I am baptised

Latin abbreviations for beginners

Yes, I have been away for a number of months. Once I let it slide, it really slides. However, I haven't been idle: you can read what I have been doing at this site. Part of the LiveJournal community is a group calling itself the Grammar Police and they keep on noticing the same things I have been writing about over the past three years - those who don't know what an apostrophe is for, those who think it's always wrong to say "James and me", those who don't know or don't care about their/their/they're. All these and more are there in abundance. Yes it DOES matter.

However, I thought I would try something else, because it matters too: the misuse of three little Latin abbreviations, which people think they understand.

Unfortunately, there are people who don't know which is which, or don't think it matters. These people appear to include some of those who write the Pocket Whitaker's Almanac. So, for their benefit and yours, here is a quick rundown of what's good and glorious with these three.

e.g. - exempli gratia for example

This is used if you are giving a few examples of something.
I have flown with a number of American airlines, e.g. Pan Am, Eastern, TWA.
Leaving aside for a moment the fact that my examples have something else in common apart from being American, they are just examples of airlines. I have also flown with United and Aloha and possibly others. I was just giving examples, so the list did not have to be complete if introduced with e.g.

i.e. - id est that is

This is quite different: any list offered must be complete, any illustration must be absolute.
Mars has two moons: i.e. Phobos and Deimos.
The bus will leave every two hours until the event has finished: i.e. 2pm, 4pm, 6pm and 8pm.
So if you're still there at nine o'clock, you'll need to call a taxi.
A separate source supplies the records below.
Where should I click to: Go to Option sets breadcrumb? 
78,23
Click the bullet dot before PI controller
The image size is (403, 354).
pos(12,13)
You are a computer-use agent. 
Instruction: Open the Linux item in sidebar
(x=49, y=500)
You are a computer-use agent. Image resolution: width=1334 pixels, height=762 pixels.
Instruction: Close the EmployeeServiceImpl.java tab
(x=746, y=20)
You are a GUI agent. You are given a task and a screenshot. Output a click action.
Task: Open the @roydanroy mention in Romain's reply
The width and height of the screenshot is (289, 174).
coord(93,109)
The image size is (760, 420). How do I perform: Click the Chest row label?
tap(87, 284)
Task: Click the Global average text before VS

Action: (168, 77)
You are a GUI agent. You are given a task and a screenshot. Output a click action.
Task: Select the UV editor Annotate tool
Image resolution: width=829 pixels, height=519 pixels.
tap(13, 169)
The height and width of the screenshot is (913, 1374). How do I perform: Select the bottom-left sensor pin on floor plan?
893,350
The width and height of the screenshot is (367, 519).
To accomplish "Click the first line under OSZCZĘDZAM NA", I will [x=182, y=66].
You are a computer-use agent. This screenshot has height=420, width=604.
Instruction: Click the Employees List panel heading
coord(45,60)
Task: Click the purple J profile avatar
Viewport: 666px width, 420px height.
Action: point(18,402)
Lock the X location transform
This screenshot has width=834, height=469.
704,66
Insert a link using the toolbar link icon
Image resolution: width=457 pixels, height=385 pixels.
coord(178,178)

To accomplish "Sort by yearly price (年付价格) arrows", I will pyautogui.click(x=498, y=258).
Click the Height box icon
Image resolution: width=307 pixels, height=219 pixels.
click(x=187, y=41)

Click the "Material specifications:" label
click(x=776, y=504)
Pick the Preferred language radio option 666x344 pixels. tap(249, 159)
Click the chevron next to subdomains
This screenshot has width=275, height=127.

etc. - et cetera and so on

So your list isn't complete or it can't be complete?
The planets, Mercury, Venus, Earth, Mars, etc. all orbit the sun.
I was told once that if you can complete your list, you should do so. In the example above, I can't give you full marks, because I don't know whether you know what the other planets are. If you don't know, you don't deserve the marks. If you are too lazy to write them down, you don't deserve the marks either.
Sometimes, you can't write the full list down.
The square numbers, 1, 4, 9, 16, 25, etc., are alternately odd and even. However, you can't write all of them. The list goes on for ever.

So what goes wrong?

People use i.e. when they mean e.g.
For this word puzzle, you need to pick a six letter word, i.e. CAMERA. This word puzzle won't be much fun, because you have been told which word to choose. The i.e. says "that is" so you have to choose that word.
For a word puzzle that's more fun, choose a five letter word, e.g. RAVEN. That's better. I've suggested one word and I'm probably going to explain how the puzzle works, and then you'll be able to try it with a word of your own. By the way, why is a raven like a writing desk?

People use e.g. and etc. together.
The queens of England, e.g. Anne, Victoria, Elizabeth I, etc.
In English that says: for example Anne, Victoria, Elizabeth I and so on. If you are giving examples, you don't want to say "and so on".

So it may not be the finest issue I've ever written, but we're back into it at last. More soon. Merry Christmas!